3.2. Zipbestand – gestructureerde benaming
De gestructureerde benaming van een zip-bestand moet achtereenvolgens de volgende elementen bevatten (art. 3 en 6, § 1, MB van 23 juli 2019):
de alfanumerieke combinatie FORM201, gevolgd door een underscore voor de lijsten en berichten als bedoeld in de artikelen 96 en 97, W.Succ. [en FORM103, gevolgd door een underscore voor de in artikel 103¹, W.Succ. bedoelde berichten] (3);
het ondernemingsnummer van de verzender (of het nummer hem bezorgd door de FOD Financiën (10 cijfers)), indien de verzender geen ondernemingsnummer heeft (bij gebruik van de SFTP-verbinding van een andere verzender, het ondernemingsnummer van die andere verzender), gevolgd door een underscore;
De datum van verzending van het bestand in het formaat JJJJMMDD, gevolgd door een underscore.
het volgnummer van de verzendingen (van 1 tot 9).
----------
(3) Toegevoegd door art. 3 MB van 4 juli 2022.
De grootte van een zip-bestand is beperkt tot maximum 100 megabyte. De gemiddelde grootte van de kennisgevingen in een zipbestand is beperkt tot 300 kilobyte per lijst.
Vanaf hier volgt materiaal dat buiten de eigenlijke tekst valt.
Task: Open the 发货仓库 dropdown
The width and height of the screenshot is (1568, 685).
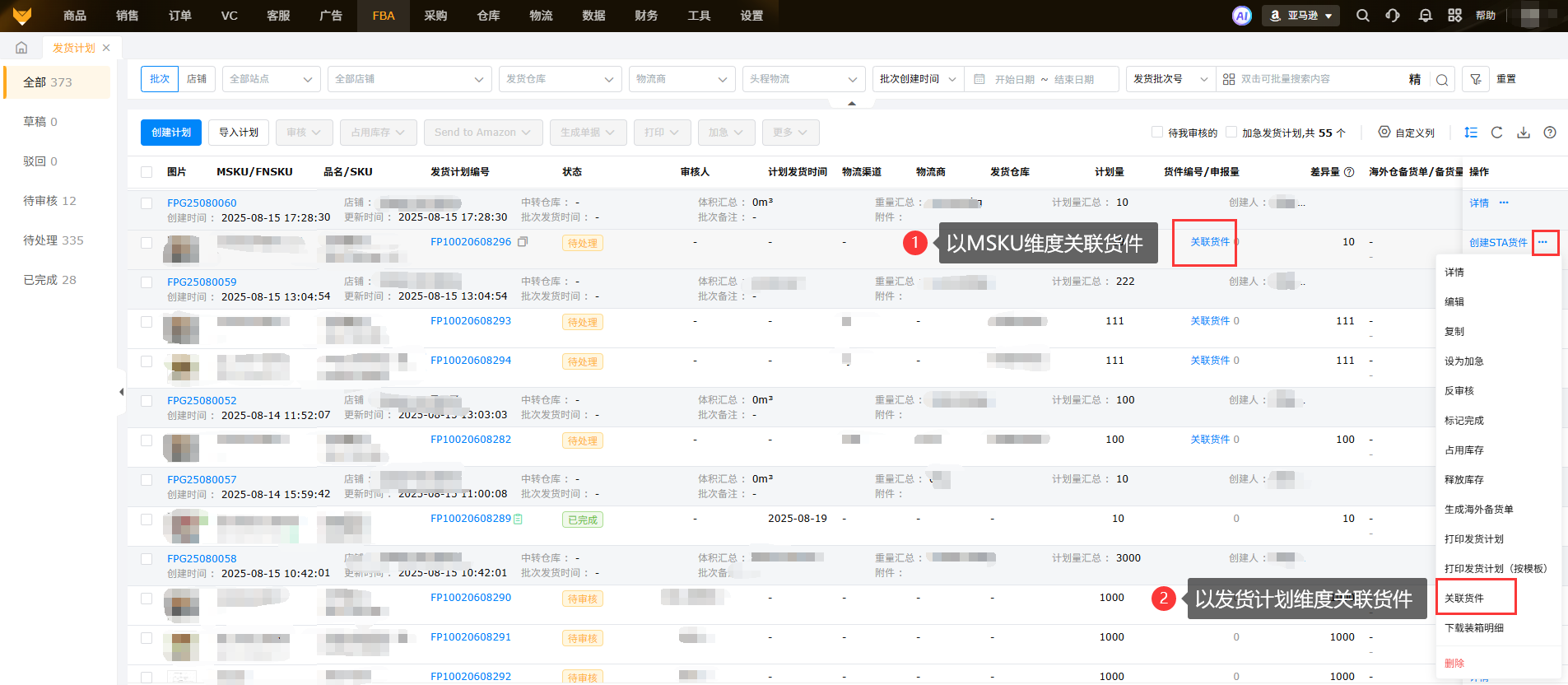Action: pyautogui.click(x=559, y=79)
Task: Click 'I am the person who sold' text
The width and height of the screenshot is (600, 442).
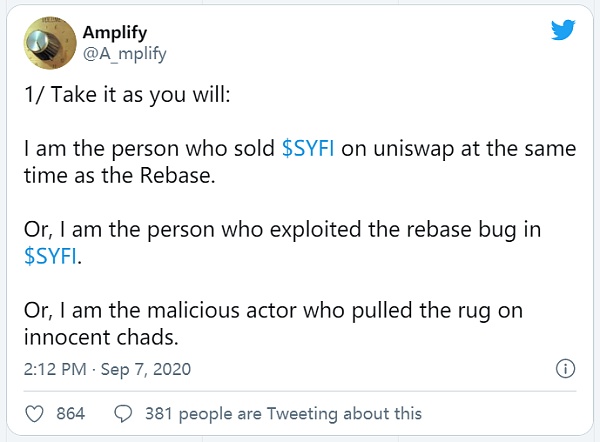Action: point(148,148)
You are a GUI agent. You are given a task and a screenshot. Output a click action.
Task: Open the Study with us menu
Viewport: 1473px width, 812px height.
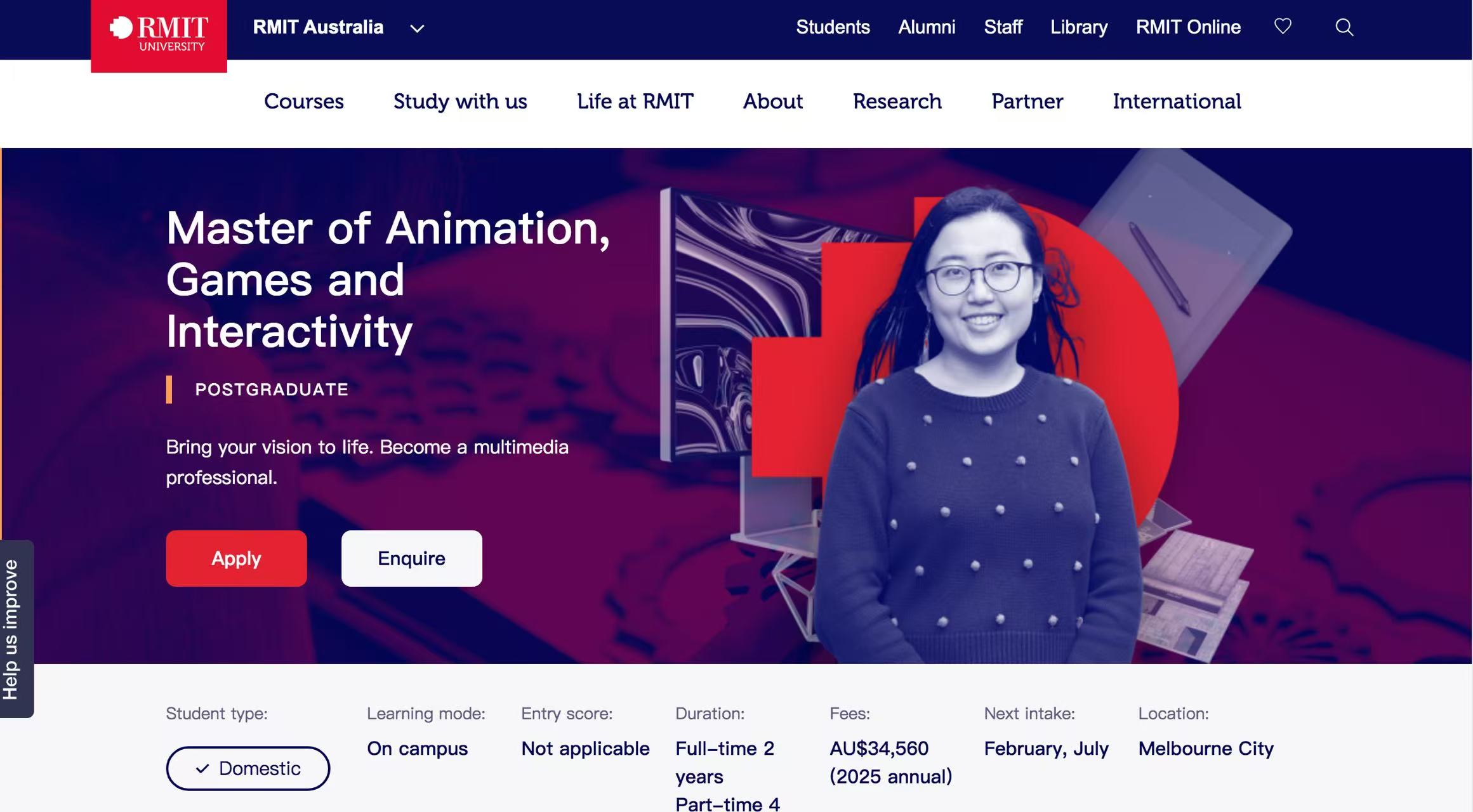coord(460,102)
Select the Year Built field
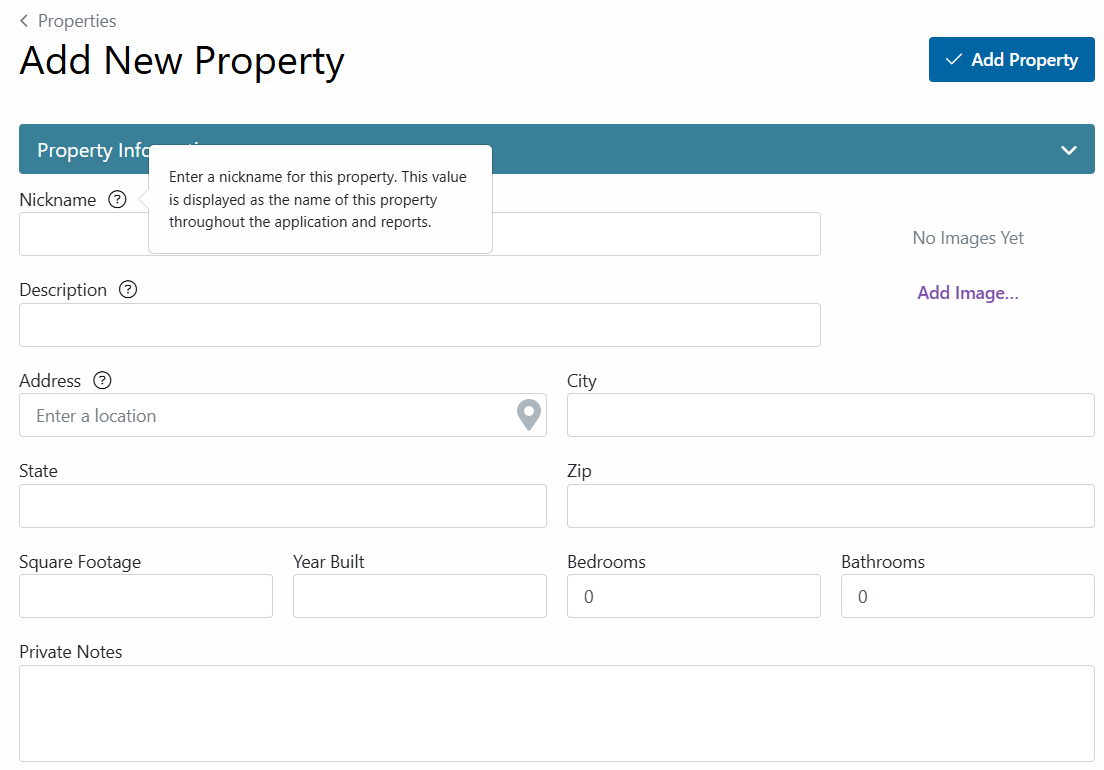 [420, 596]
De kennisgeving moet in zwart-wit worden afgeleverd (art. 4, MB van 23 juli 2019).
3.3. Kennisgeving – gestructureerde benaming
De gestructureerde benaming van een kennisgeving moet achtereenvolgens de volgende elementen bevatten (art. 5, MB van 23 juli 2019):
de alfanumerieke combinatie, gevolgd door een underscore:
a) FORM201 voor berichten en lijsten bedoeld in de artikelen 96 en 97, W.Succ.;
b) [FORM103] (4) voor berichten bedoeld in artikel 1031, W.Succ.;
In het geval van een verbeterende kennisgeving of lijst wordt de alfanumerieke combinatie FORM201 [of FORM103] (5) vervangen door respectievelijk "FORM201UPD" en ["FORM103UPD"] (6);
het ondernemingsnummer van de verzender (of het nummer van 10 cijfers dat wordt bezorgd door de FOD Financiën, bij gebrek aan een ondernemingsnummer). Als u de SFTP-verbinding van een andere verzender gebruikt, het ondernemingsnummer van de afzender waarvan de lijst afkomstig is, gevolgd door een underscore;
het Rijksregisternummer van de overledene (11 cijfers), gevolgd door een underscore. Als de overledene niet bekend is door een Rijksregisternummer, wordt dit nummer vervangen door zijn geboortedatum in het formaat JJJJMMDD, onmiddellijk gevolgd door de overlijdensdatum in hetzelfde formaat, gevolgd door een underscore;
de time stamp (tijdstip) van het opmaken van de kennisgeving (maximaal 40 tekens, zonder underscore).
----------
(4) Toegevoegd door art. 4 MB van 4 juli 2022.
(5) Idem.
(6) Idem.
Zipbestanden die vanaf 20.00 uur worden ontvangen, worden geacht de volgende dag ontvangen te zijn. In geval van verzending op de laatste dag van de termijn, worden zipbestanden ontvangen vanaf 15.00 uur geacht de volgende dag ontvangen te zijn (art. 7, MB van 23 juli 2019).
Het KB van 22 juli 2019 en het MB van 23 juli 2019 zijn in werking getreden op 1 september 2019.
Sinds 1 maart 2020 zijn grote verzenders verplicht om de lijsten 201 te melden met behulp van zipbestanden (art. 12 van het KB van 22 juli 2019).
Het KB van 3 juli 2022 en het MB van 4 juli 2022 treden in werking op 1 januari 2023 (art. 4 van het KB van 3 juli 2022 en artikel 5 van het MB van 4 juli 2022). Zo zullen grote verzenders vanaf 1 januari 2023 ook verplicht zijn om de in artikel 103¹, W.Succ. bedoelde inlichtingen langs elektronische wijze mee te delen, behalve voor wat betreft de grote verzenders die onder de toepassing van artikel 2, tweede lid van het KB van 22 juli 2019 vallen (zie II, 2.2 supra).